Hong Kong's high court says its decision to bar opposition lawmakers is not politically motivated.
Hong Kong's high court on Friday removed four opposition lawmakers from the city's legislative assembly after it invalidated their oaths of office.
Last year, Hong Kong lawmakers Nathan Law, Lau Siu-lai, Leung Kwok-hung and Edward Yiu added words to their oaths to reflect their frustrations with Chinese authorities.
The decision was given based on the Basic Law which was issued by Hong Kong's mini-constitution by Beijing.
The interpretation requires lawmakers to repeatedly describe Hong Kong as a Special Administrative Region of China.
The High Court said the interpretation was "binding" on all Hong Kong courts and that its decision to bar the four was not politically motivated.

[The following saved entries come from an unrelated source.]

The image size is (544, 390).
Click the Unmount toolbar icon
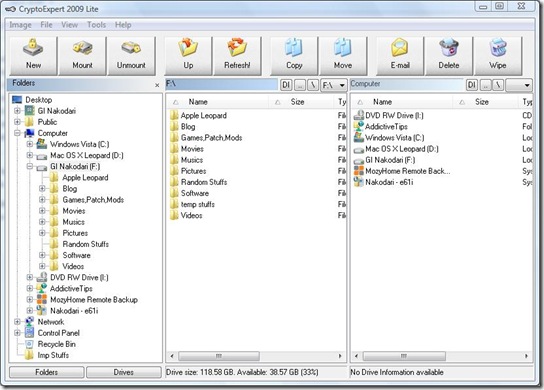pos(131,48)

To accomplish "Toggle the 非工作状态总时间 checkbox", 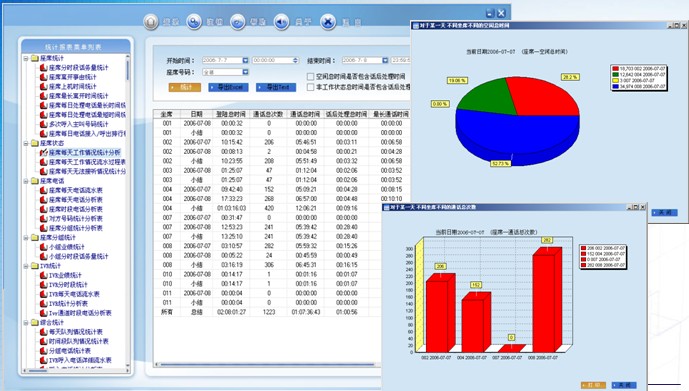I will point(310,87).
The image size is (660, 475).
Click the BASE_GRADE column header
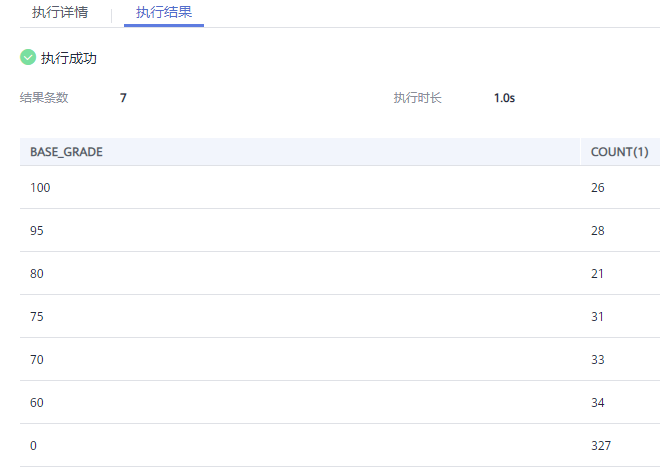click(x=67, y=152)
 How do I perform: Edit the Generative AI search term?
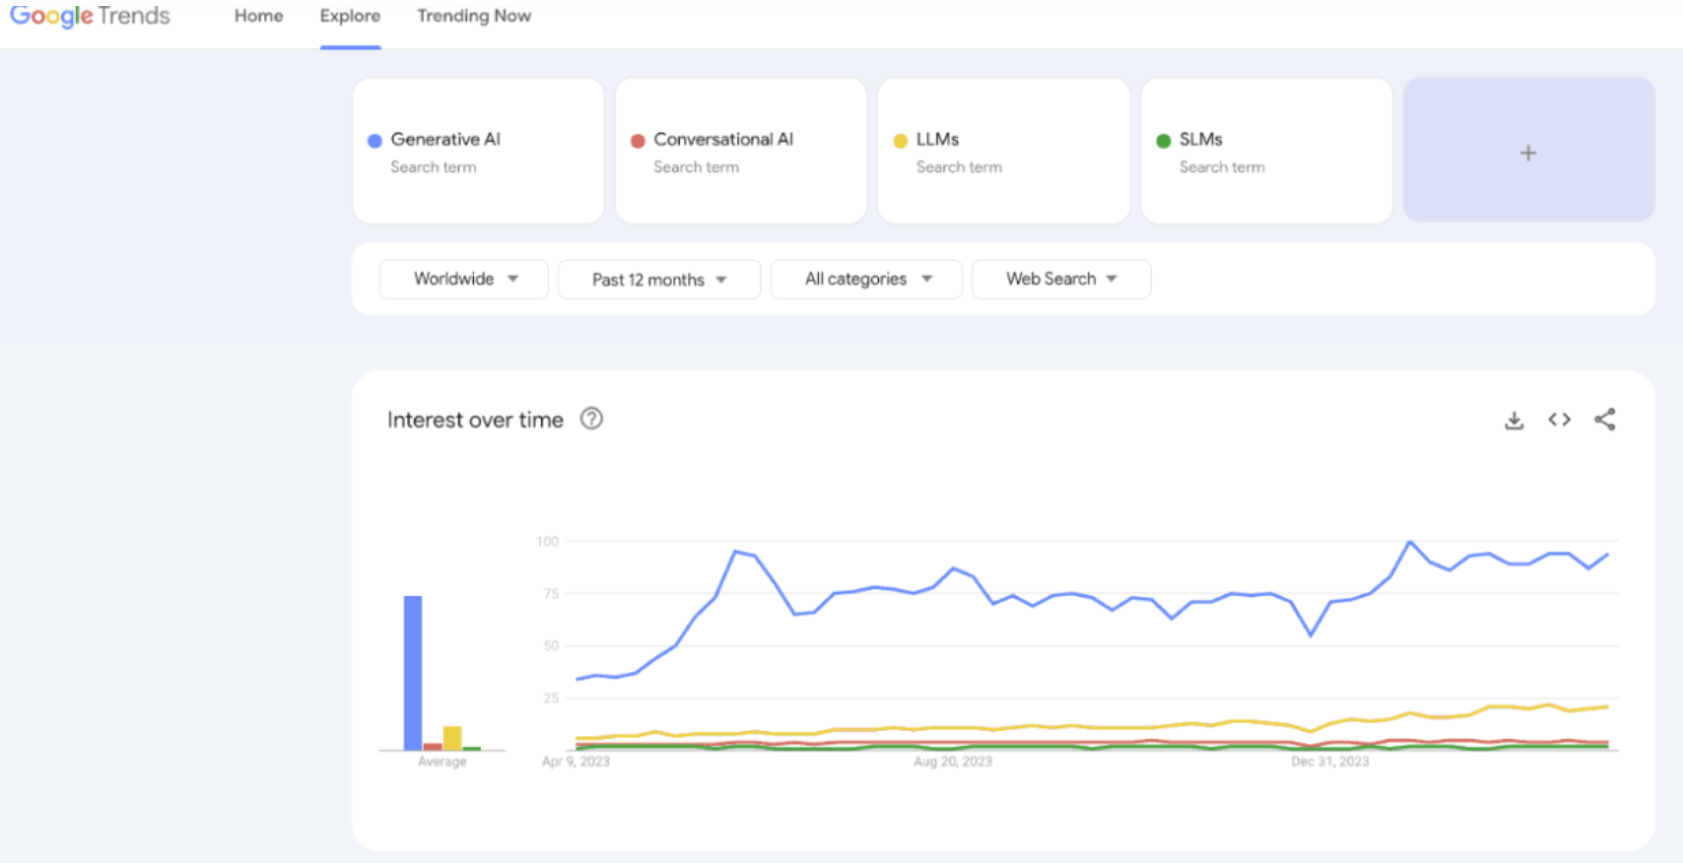coord(446,139)
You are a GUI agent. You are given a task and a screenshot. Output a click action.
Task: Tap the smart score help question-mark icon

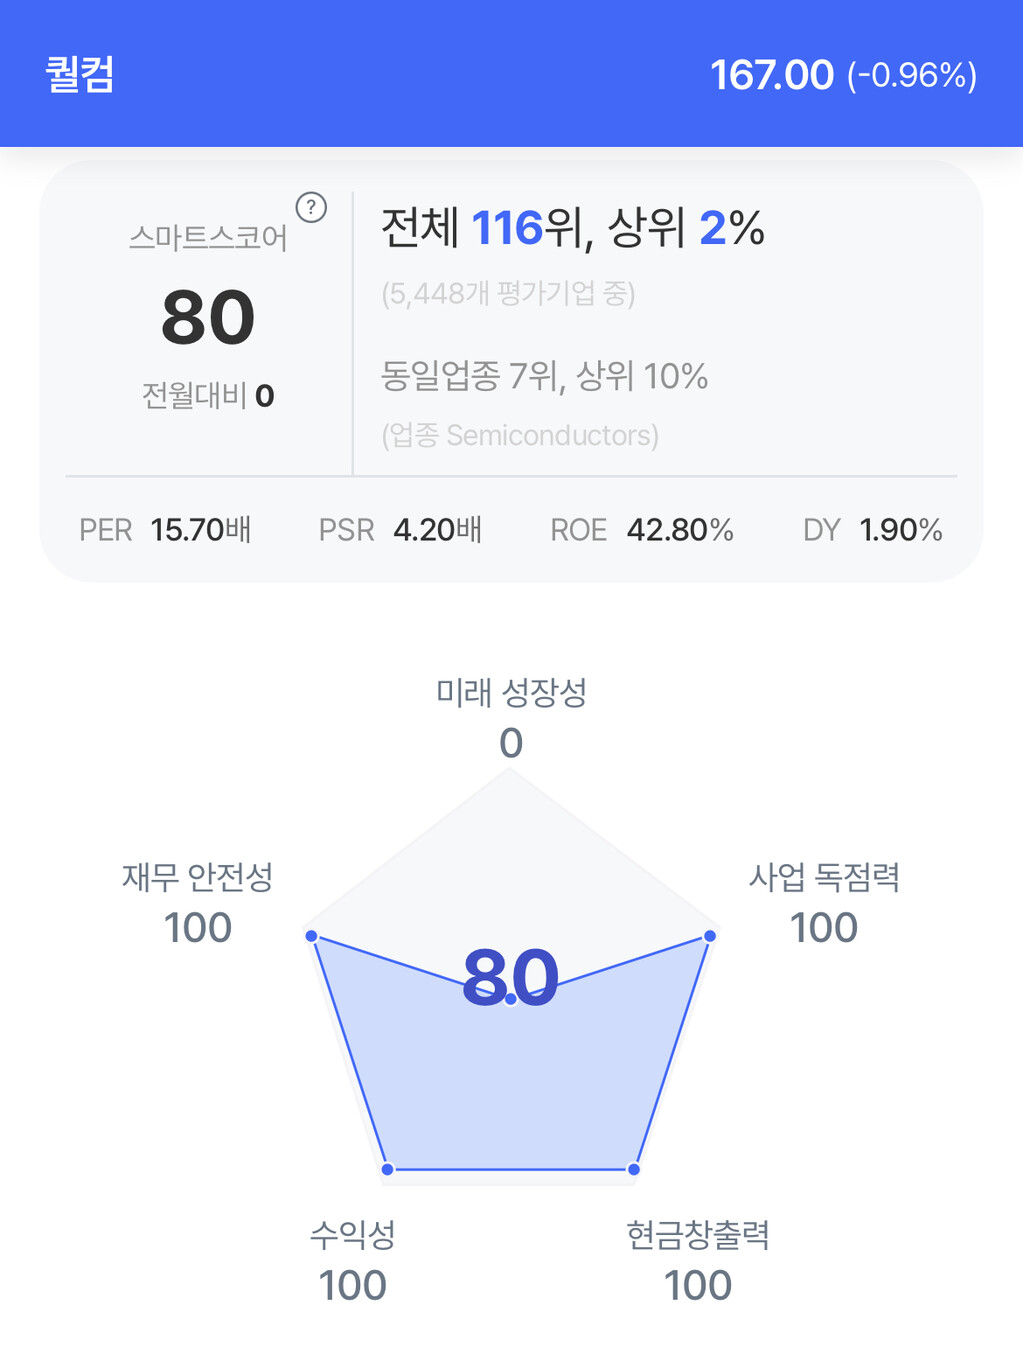(311, 207)
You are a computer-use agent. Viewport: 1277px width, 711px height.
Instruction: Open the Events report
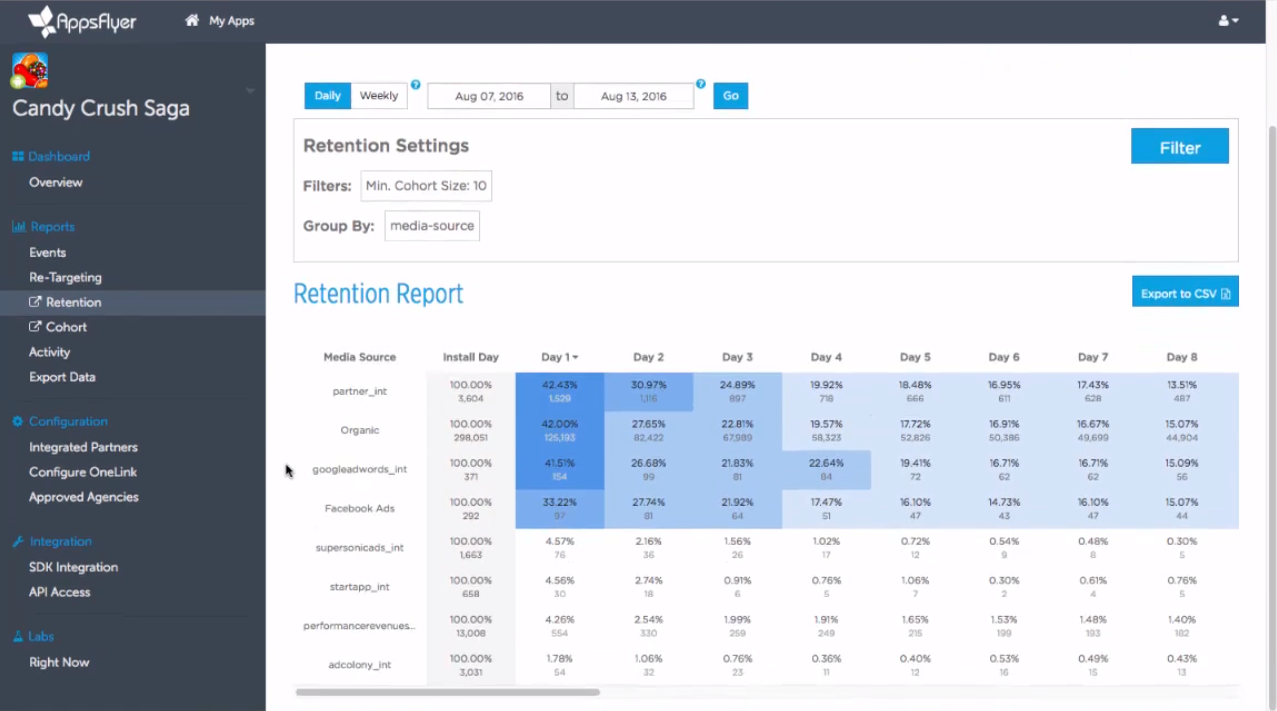[47, 253]
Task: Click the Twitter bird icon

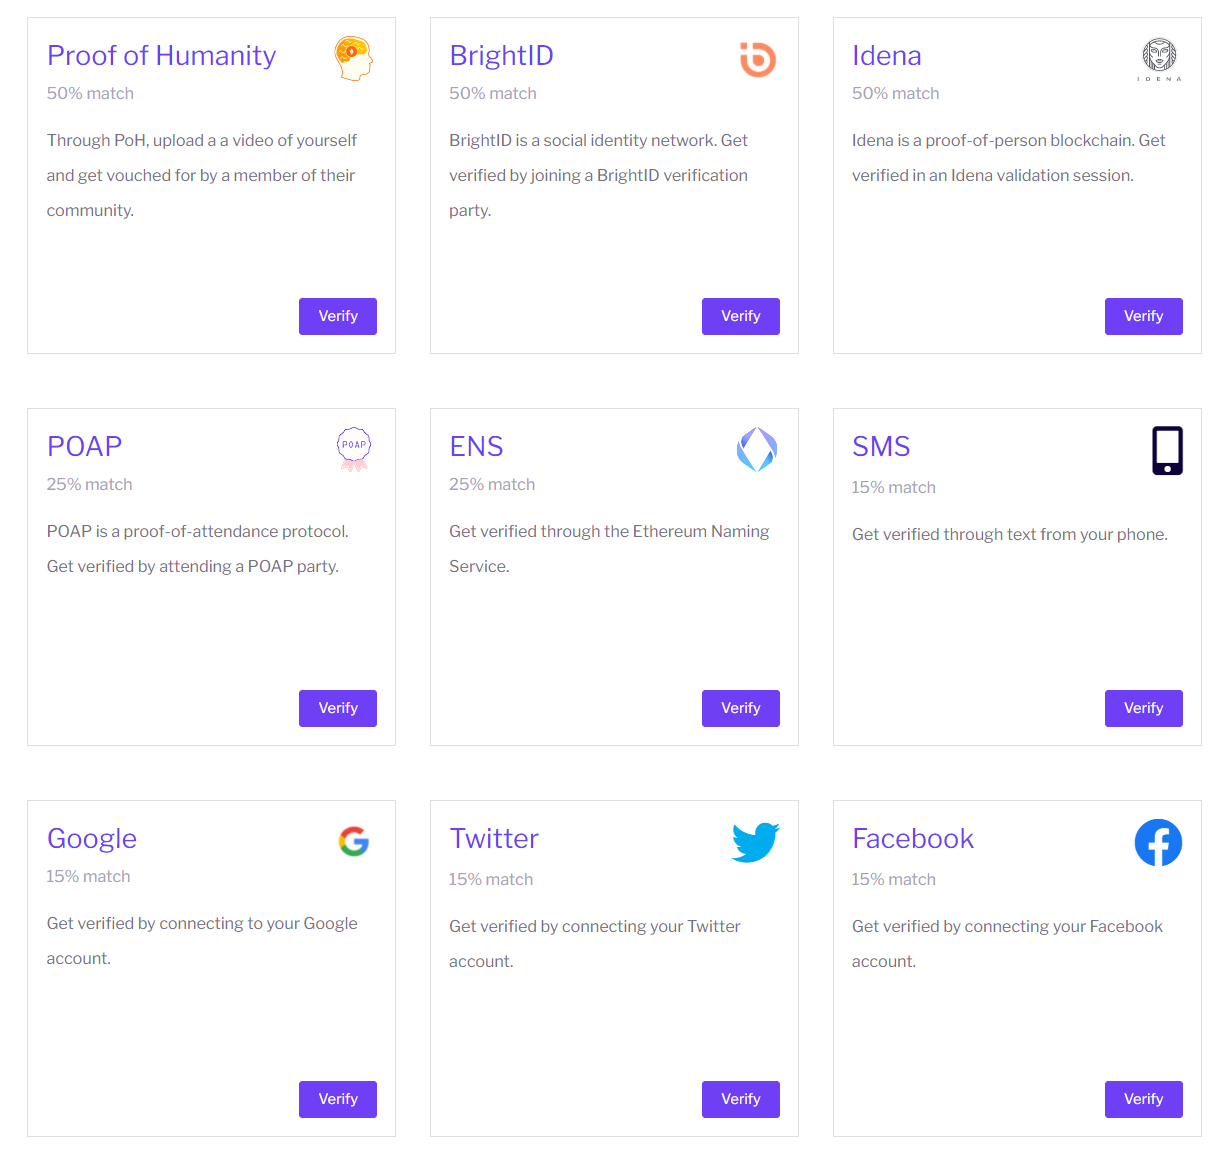Action: coord(755,842)
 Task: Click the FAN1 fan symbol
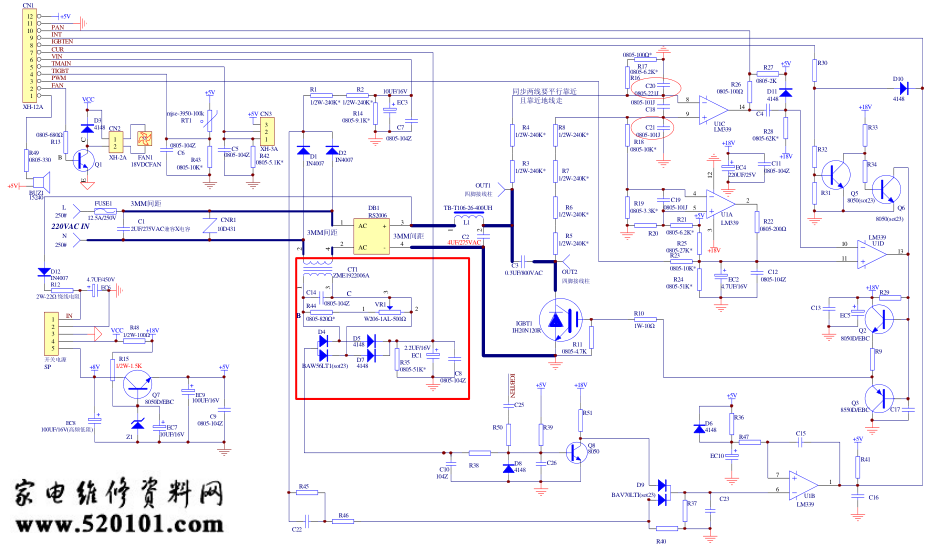144,138
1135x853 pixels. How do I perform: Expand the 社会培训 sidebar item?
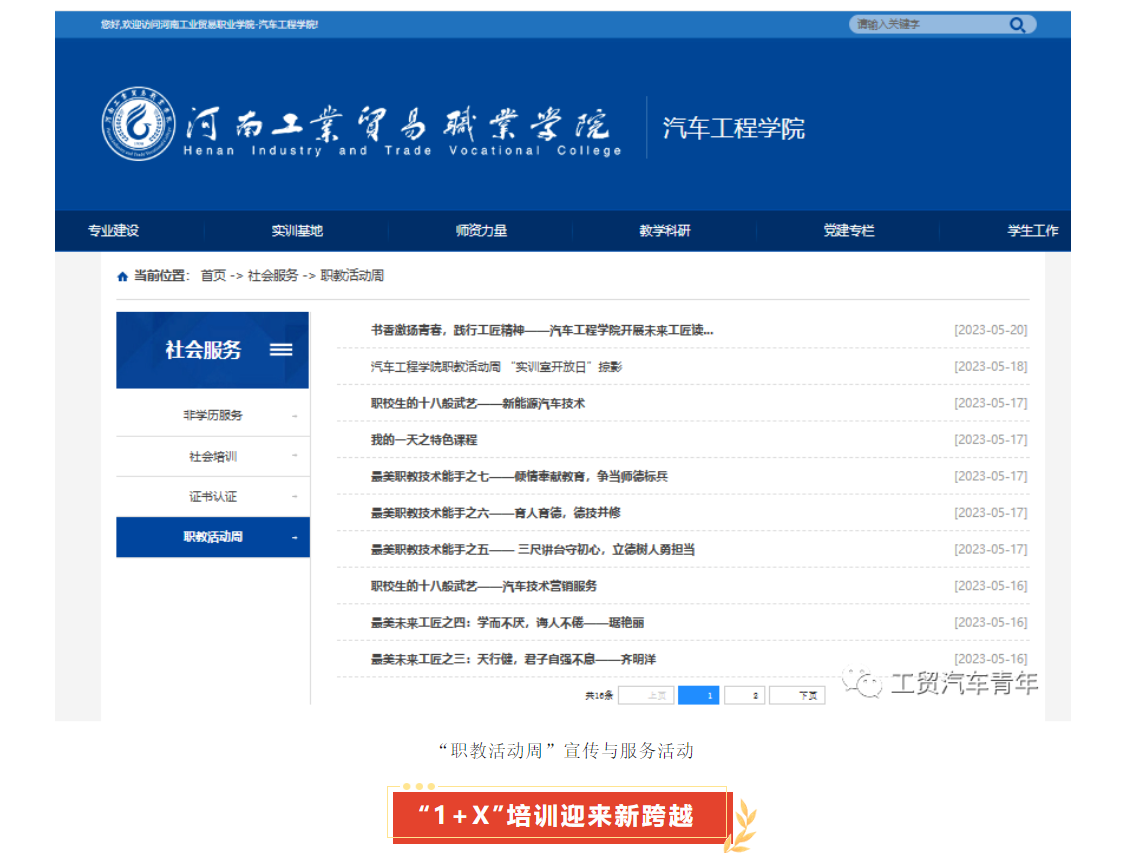coord(213,457)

The former British colony, Hong Kong became a Chinese territory 20 years ago under a "one country, two systems" arrangement that guaranteed a wide range of freedoms not enjoyed in China, including a direct vote for half of the 70-seat legislature.
According to activists the city government's effort in disqualifying democratically elected lawmakers is a direct assault on those freedoms.
The four legislators dismissed on Friday were not staunchly pro-independence but two of them have advocated self-determination for Hong Kong.
Beijing's interpretation of the constitution last November was prompted by a string of protests during the swearing in of lawmakers following citywide elections.